Problem to solve:
The listing below holds a line with "Task: Open the" and a line with "The image size is (2132, 1208).". Reproduce those two lines exactly, plus everything between them.

Working data:
..............................

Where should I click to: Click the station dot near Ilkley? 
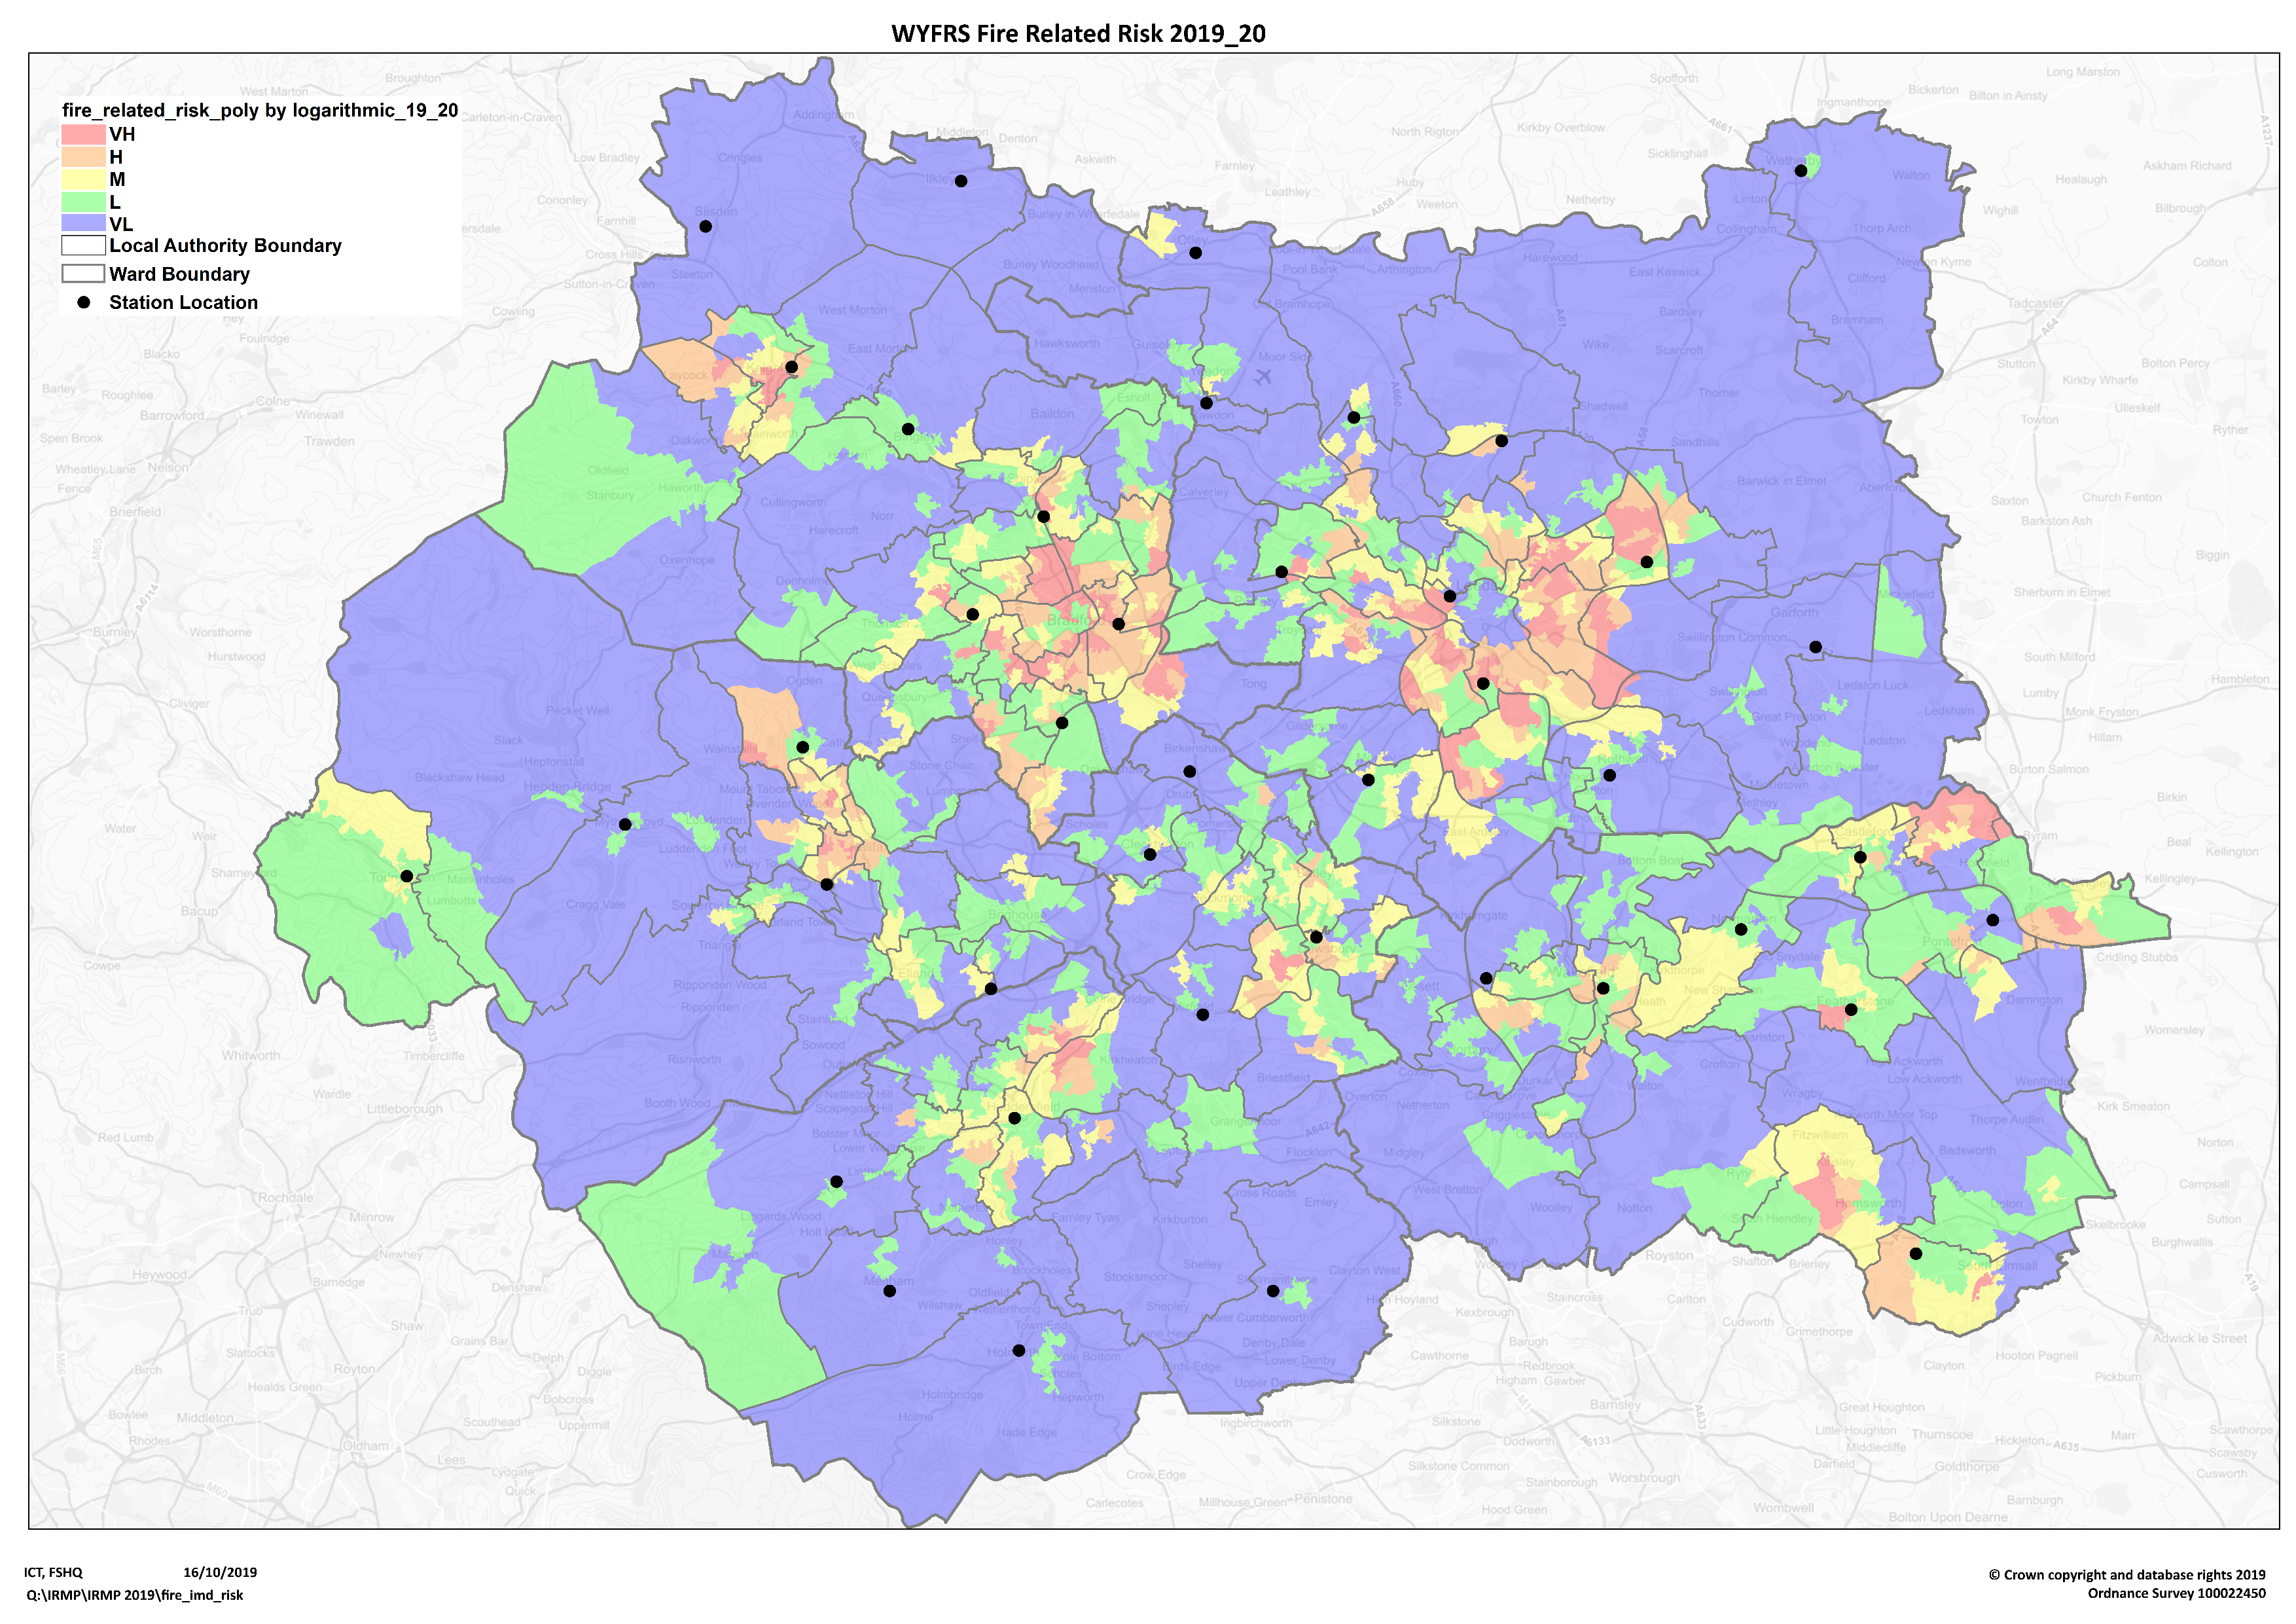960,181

..............................

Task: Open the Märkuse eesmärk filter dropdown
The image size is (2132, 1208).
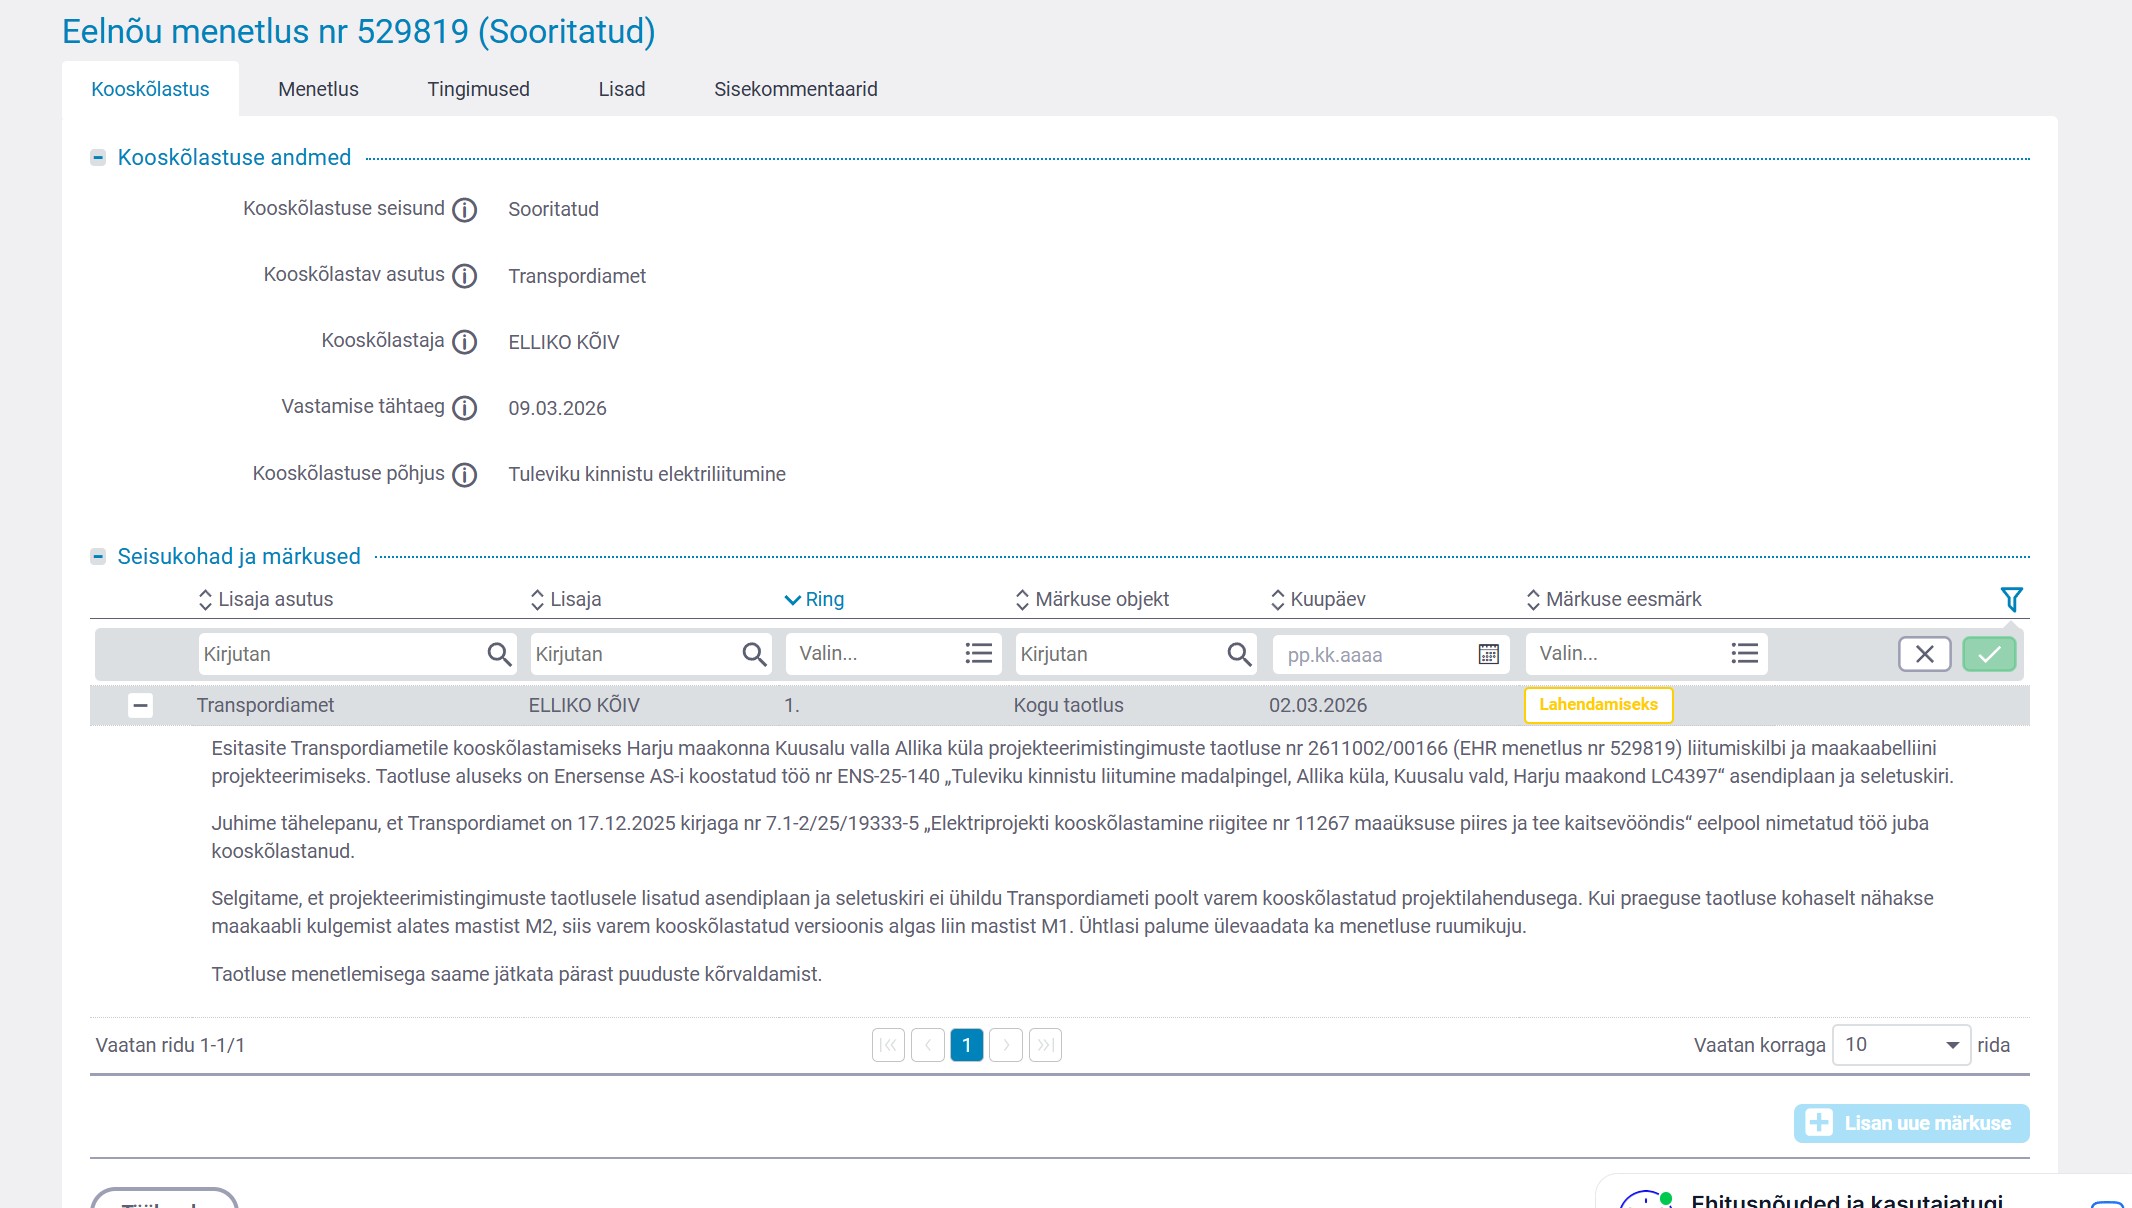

..............................

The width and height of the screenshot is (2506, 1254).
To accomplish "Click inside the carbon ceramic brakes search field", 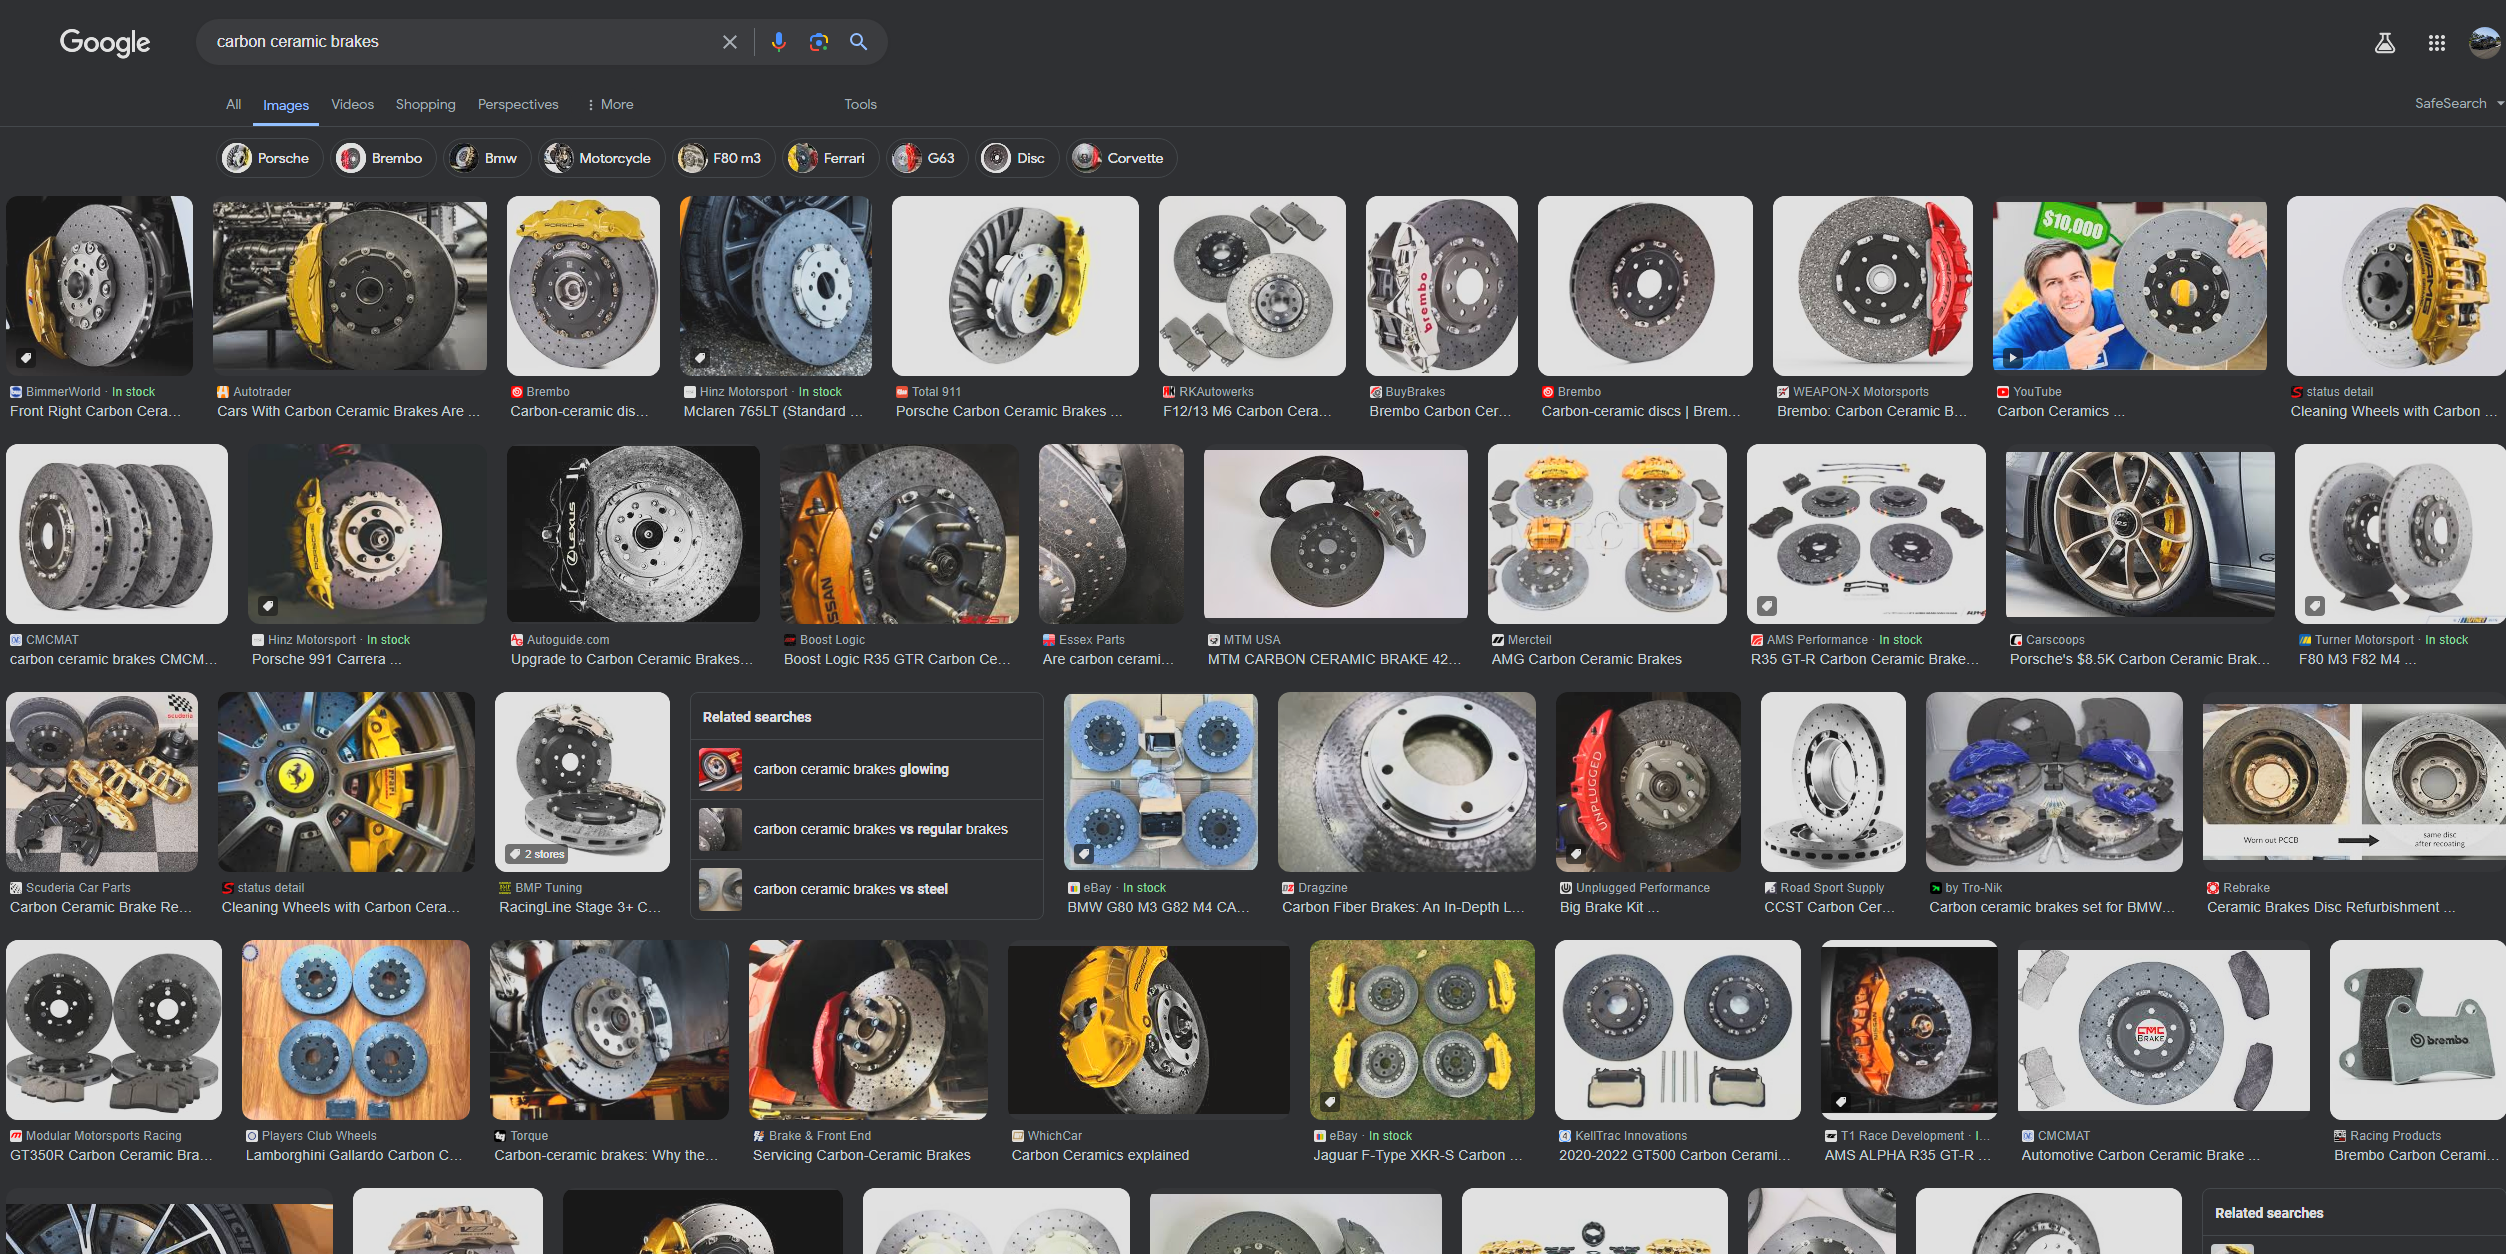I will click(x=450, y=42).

..............................

Solution to this problem:
Task: Open the Märkuse eesmärk filter dropdown
The image size is (2132, 1208).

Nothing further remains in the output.